* **MATERIAL**:
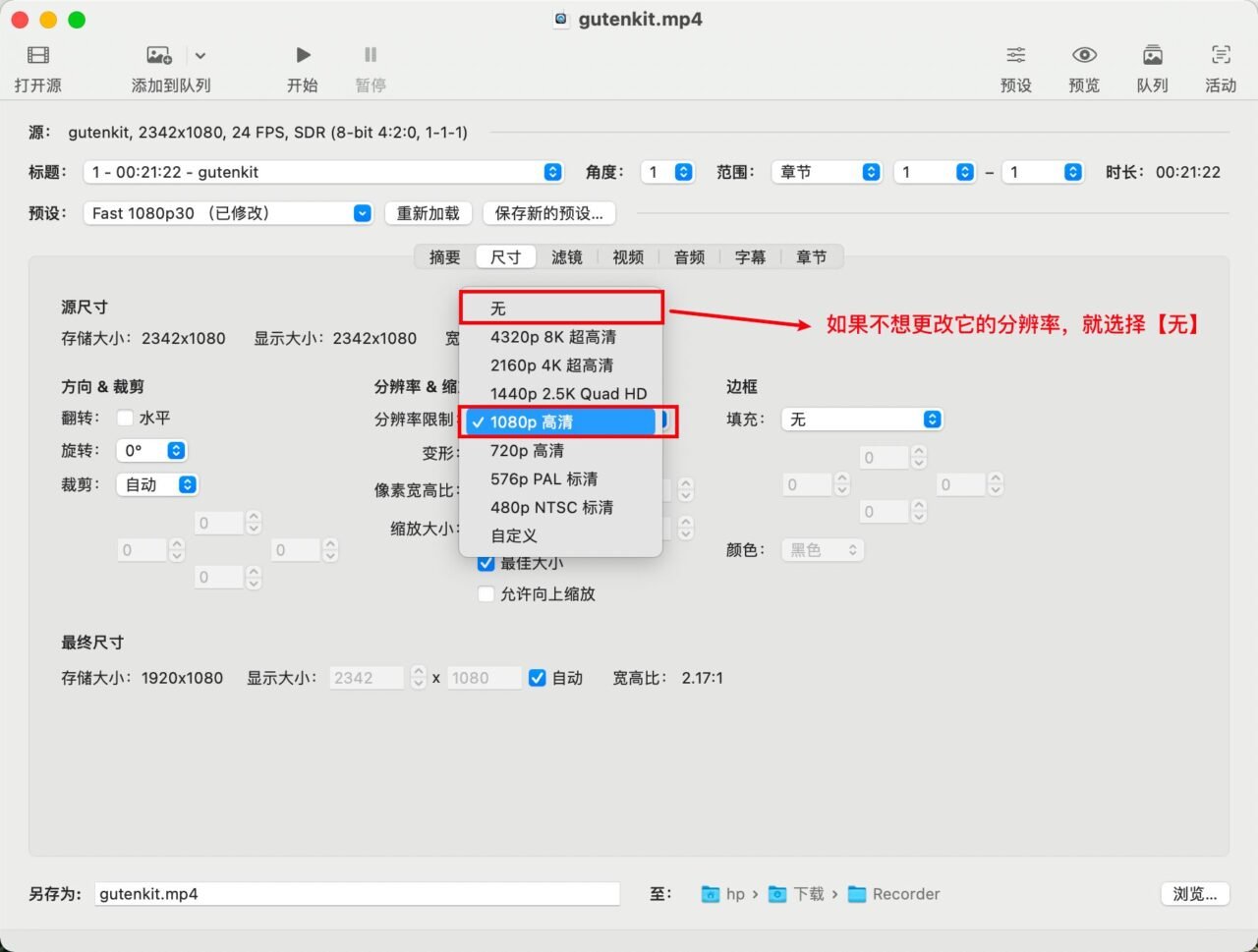This screenshot has width=1258, height=952.
Task: Click the 另存为 filename input field
Action: (358, 894)
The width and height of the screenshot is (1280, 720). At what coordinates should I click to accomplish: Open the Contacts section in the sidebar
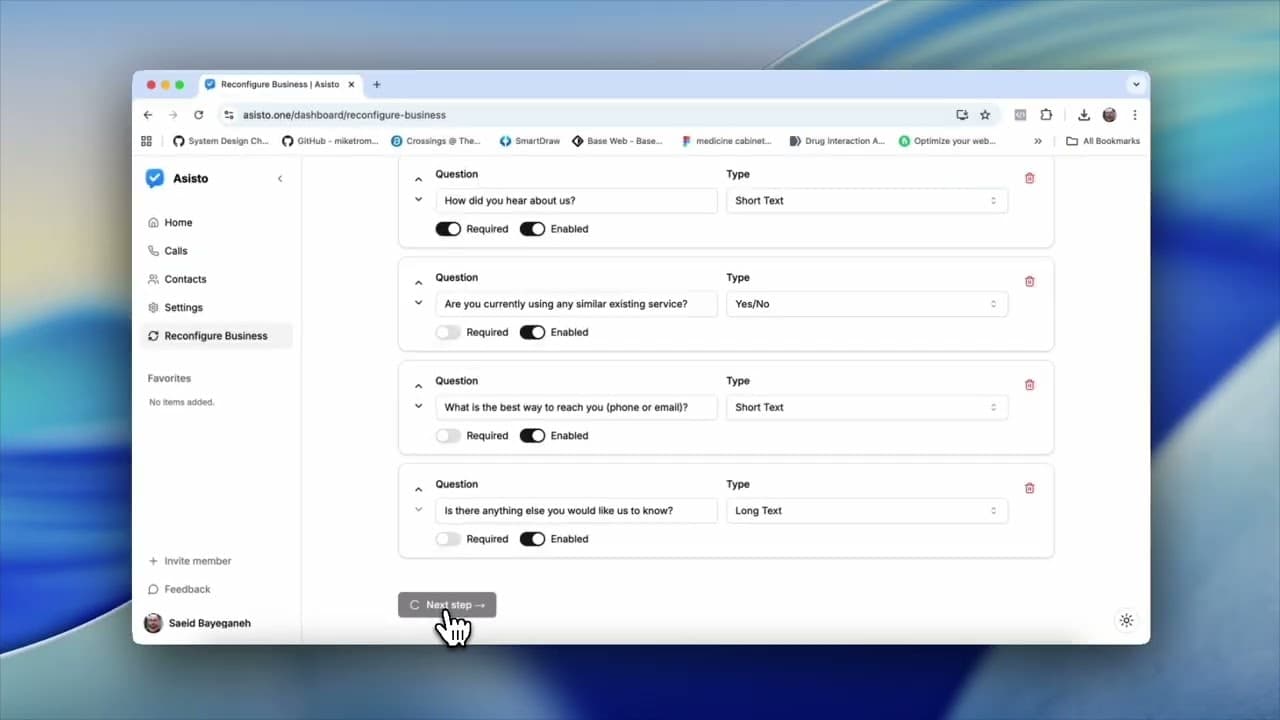coord(184,279)
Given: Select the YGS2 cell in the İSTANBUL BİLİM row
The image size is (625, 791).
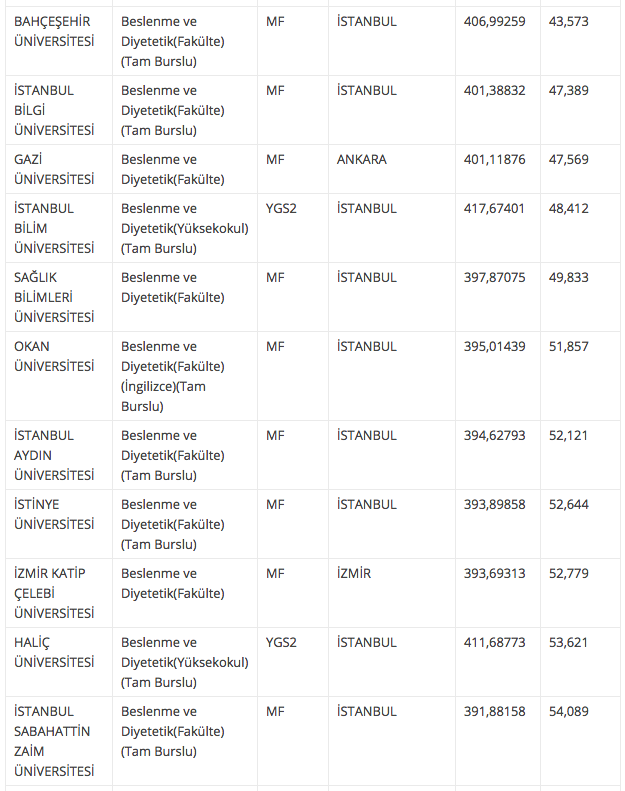Looking at the screenshot, I should point(281,208).
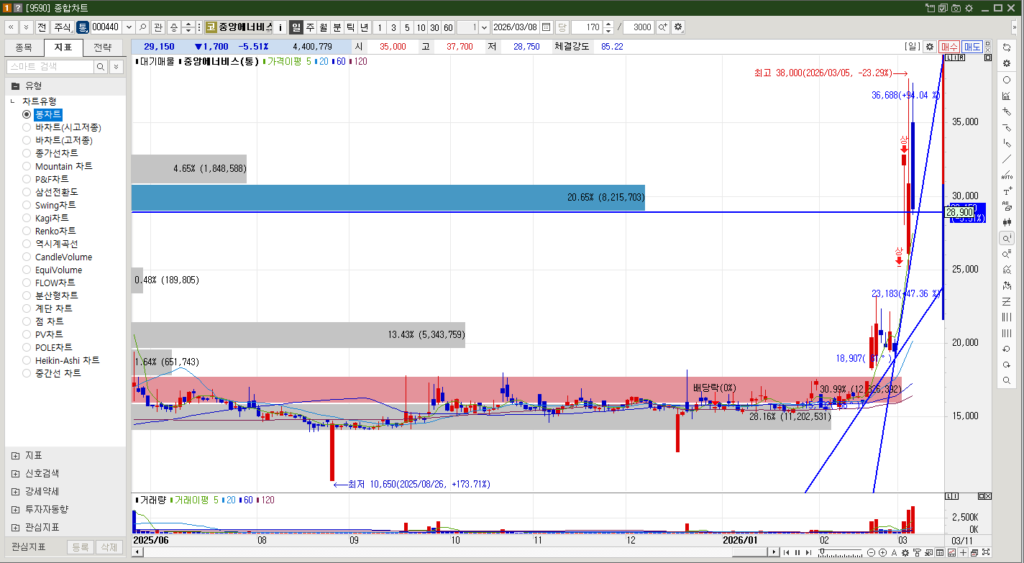Switch to the 전략 tab

point(103,47)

* **GIVEN INSTRUCTION**: Could you print the data above verbatim, every line of it, but with the pictures left out?

* **THE COMPLETED TASK**:
This screenshot has width=1258, height=952.
Task: Click the 另存为 filename input field
Action: (358, 894)
The width and height of the screenshot is (1280, 720). At what coordinates should I click to accomplish: Open the Contacts section in the sidebar
coord(184,279)
Given: Select the YGS2 cell in the İSTANBUL BİLİM row
The image size is (625, 791).
Looking at the screenshot, I should point(281,208).
Switch to the 전략 tab

point(103,47)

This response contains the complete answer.